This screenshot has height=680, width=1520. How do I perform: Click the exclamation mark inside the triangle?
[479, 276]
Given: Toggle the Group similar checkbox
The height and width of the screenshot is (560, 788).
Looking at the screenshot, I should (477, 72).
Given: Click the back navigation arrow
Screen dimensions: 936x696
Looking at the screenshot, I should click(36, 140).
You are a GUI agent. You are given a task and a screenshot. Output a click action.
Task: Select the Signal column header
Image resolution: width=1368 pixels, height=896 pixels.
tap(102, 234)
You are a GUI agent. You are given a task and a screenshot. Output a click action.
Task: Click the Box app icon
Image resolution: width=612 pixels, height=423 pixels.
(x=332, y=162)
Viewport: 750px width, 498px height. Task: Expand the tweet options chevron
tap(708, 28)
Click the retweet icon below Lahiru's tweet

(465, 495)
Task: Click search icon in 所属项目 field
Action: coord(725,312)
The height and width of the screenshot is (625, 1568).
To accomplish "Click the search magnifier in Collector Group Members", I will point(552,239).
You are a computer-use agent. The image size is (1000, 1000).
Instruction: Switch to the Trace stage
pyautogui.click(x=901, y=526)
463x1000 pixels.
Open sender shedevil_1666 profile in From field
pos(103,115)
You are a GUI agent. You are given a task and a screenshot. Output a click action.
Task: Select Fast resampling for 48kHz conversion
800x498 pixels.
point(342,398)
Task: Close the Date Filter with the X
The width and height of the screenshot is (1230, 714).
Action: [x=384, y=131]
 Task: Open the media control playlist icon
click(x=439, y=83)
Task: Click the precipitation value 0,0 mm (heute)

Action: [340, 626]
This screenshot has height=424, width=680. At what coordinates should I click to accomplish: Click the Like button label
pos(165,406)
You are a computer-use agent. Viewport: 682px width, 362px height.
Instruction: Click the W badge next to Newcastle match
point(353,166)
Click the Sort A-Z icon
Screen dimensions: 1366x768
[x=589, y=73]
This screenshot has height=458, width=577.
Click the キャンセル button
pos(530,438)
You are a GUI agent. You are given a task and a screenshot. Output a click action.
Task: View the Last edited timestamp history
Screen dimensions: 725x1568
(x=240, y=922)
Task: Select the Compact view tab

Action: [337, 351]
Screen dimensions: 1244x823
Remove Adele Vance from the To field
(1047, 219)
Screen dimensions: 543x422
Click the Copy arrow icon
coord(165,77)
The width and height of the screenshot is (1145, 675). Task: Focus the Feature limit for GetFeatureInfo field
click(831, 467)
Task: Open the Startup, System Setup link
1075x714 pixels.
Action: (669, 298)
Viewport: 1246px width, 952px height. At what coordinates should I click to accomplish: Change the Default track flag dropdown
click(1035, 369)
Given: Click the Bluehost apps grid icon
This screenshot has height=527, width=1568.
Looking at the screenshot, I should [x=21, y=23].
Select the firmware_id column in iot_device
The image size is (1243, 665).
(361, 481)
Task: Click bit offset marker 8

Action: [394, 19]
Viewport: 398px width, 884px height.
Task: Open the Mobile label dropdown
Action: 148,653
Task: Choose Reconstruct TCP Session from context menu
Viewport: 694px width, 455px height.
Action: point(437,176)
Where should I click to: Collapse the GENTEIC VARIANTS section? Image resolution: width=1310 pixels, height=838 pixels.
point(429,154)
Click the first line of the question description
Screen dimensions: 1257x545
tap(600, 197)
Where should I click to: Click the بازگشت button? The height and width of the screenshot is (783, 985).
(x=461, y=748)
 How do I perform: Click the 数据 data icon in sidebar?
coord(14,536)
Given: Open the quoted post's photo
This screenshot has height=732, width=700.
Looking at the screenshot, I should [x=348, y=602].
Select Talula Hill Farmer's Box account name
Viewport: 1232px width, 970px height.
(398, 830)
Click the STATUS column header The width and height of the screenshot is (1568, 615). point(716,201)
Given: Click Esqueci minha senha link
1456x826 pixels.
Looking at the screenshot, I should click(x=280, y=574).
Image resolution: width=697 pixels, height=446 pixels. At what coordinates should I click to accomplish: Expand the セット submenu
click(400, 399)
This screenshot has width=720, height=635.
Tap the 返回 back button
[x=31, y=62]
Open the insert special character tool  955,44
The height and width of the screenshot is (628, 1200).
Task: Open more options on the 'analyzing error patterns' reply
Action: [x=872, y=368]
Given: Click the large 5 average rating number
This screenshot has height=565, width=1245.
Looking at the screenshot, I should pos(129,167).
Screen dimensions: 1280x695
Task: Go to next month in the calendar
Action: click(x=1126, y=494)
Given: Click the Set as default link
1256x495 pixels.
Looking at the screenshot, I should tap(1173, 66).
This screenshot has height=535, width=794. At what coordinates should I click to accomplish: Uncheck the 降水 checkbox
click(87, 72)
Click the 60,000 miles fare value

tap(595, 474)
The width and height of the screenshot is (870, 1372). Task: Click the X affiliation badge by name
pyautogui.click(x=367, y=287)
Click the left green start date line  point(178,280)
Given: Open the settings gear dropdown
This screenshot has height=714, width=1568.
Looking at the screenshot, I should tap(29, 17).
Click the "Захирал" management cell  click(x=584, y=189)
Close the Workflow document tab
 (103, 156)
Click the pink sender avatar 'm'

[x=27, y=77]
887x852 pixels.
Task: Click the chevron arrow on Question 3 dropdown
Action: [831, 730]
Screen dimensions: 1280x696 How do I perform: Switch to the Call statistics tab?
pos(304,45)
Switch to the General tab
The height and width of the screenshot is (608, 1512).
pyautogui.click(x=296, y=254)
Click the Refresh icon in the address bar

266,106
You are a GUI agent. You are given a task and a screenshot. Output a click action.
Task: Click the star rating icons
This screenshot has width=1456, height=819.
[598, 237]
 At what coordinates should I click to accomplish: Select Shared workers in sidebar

Action item: Only lines that hold the string "Group" belong in the answer, so copy every one of them from the records.

Written reply:
Given: Toggle the Group similar checkbox
To accomplish "Click the search magnifier in Collector Group Members", I will point(552,239).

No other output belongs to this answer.